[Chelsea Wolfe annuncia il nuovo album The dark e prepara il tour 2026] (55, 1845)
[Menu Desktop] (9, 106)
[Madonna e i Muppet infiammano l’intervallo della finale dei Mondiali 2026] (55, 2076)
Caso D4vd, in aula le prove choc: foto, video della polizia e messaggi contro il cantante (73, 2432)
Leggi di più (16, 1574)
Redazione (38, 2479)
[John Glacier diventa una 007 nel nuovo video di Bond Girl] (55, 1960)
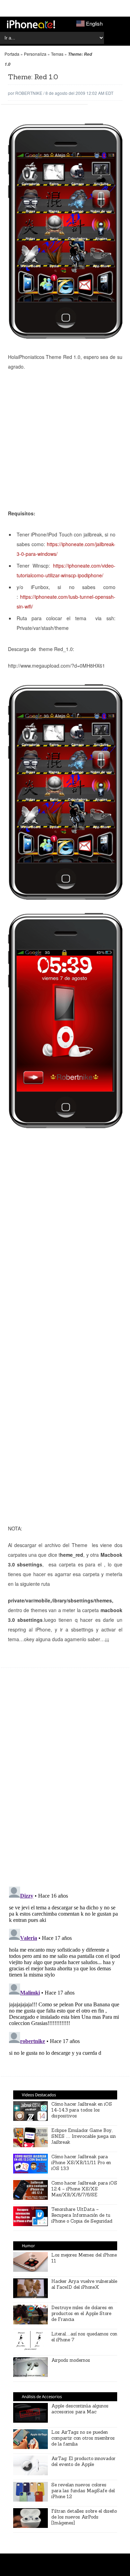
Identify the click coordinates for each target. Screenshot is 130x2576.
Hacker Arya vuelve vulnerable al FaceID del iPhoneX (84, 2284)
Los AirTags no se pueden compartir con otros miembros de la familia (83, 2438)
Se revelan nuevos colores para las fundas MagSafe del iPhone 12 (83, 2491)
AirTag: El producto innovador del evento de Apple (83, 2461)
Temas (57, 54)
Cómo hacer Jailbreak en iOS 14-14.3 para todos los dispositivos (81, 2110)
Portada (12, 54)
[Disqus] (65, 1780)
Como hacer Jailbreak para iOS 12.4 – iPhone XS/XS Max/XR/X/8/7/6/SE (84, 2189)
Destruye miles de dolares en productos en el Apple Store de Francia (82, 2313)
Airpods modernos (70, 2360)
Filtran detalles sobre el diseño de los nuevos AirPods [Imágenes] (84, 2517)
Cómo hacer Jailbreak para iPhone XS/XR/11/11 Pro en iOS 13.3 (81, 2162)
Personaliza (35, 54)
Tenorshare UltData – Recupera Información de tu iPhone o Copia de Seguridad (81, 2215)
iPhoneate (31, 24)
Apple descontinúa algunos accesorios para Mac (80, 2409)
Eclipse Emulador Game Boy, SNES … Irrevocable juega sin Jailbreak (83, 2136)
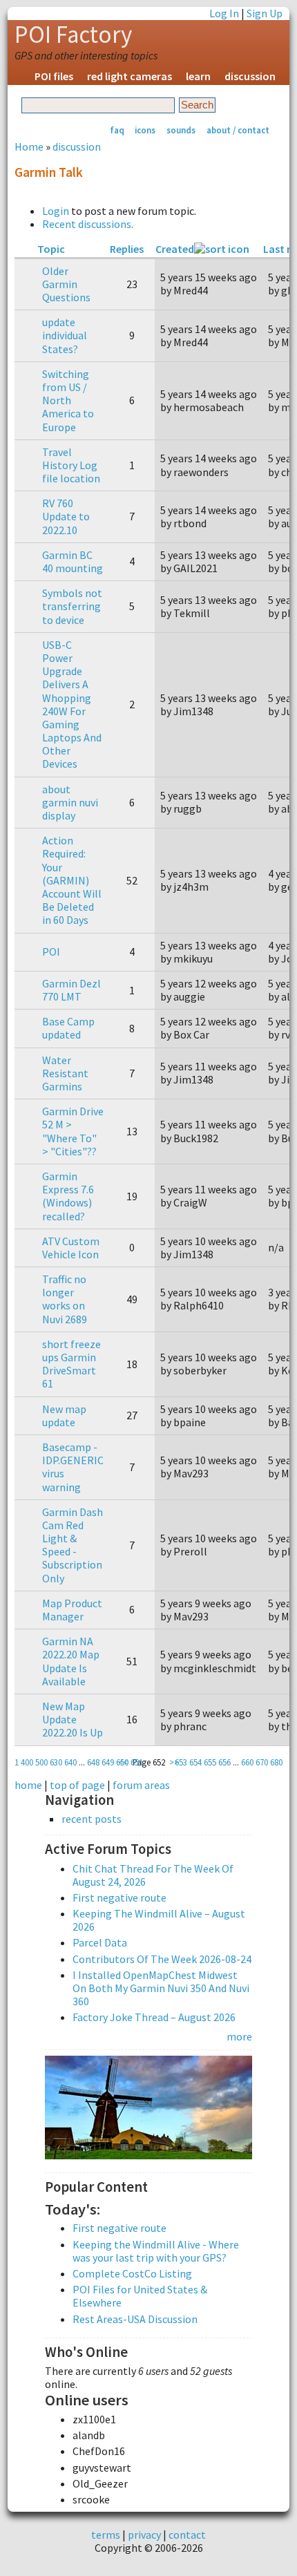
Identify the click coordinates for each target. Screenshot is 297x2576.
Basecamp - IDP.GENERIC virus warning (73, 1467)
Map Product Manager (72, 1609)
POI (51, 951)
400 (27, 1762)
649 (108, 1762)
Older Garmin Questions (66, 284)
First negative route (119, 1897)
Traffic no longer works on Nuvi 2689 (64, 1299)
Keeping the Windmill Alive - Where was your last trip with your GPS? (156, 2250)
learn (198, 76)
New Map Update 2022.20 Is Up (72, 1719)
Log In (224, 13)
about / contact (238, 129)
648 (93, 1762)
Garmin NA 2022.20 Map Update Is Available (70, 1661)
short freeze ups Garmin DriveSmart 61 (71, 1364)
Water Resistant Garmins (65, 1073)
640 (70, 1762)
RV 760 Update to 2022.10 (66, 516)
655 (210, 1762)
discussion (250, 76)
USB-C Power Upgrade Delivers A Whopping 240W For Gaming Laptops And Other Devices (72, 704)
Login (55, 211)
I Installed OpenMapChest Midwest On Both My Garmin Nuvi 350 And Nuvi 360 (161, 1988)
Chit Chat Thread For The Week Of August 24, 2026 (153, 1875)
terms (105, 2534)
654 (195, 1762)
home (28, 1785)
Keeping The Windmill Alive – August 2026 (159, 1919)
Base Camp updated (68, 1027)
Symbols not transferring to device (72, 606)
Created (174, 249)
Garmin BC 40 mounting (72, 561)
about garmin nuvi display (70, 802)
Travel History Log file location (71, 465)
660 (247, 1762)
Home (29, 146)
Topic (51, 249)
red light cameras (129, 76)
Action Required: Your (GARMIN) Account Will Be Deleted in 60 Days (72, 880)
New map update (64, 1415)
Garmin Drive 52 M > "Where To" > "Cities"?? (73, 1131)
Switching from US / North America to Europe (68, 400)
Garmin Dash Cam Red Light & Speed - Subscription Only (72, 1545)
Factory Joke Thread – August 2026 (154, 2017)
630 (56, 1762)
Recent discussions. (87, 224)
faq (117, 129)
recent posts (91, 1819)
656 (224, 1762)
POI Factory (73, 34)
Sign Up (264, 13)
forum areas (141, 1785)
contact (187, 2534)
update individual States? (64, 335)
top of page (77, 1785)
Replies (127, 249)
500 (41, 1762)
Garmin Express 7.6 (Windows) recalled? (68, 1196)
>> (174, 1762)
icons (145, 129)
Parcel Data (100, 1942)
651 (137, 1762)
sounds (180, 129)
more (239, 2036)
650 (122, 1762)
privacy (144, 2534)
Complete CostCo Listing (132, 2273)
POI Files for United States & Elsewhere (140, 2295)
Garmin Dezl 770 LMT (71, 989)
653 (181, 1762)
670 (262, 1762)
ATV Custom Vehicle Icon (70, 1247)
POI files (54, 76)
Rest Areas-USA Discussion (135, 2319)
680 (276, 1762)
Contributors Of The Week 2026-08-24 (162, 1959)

——————————

* _Exercise requirements_
How many lines of the material hold the string "Alive"? Answer with the number only.

* _Solution to the exercise_
2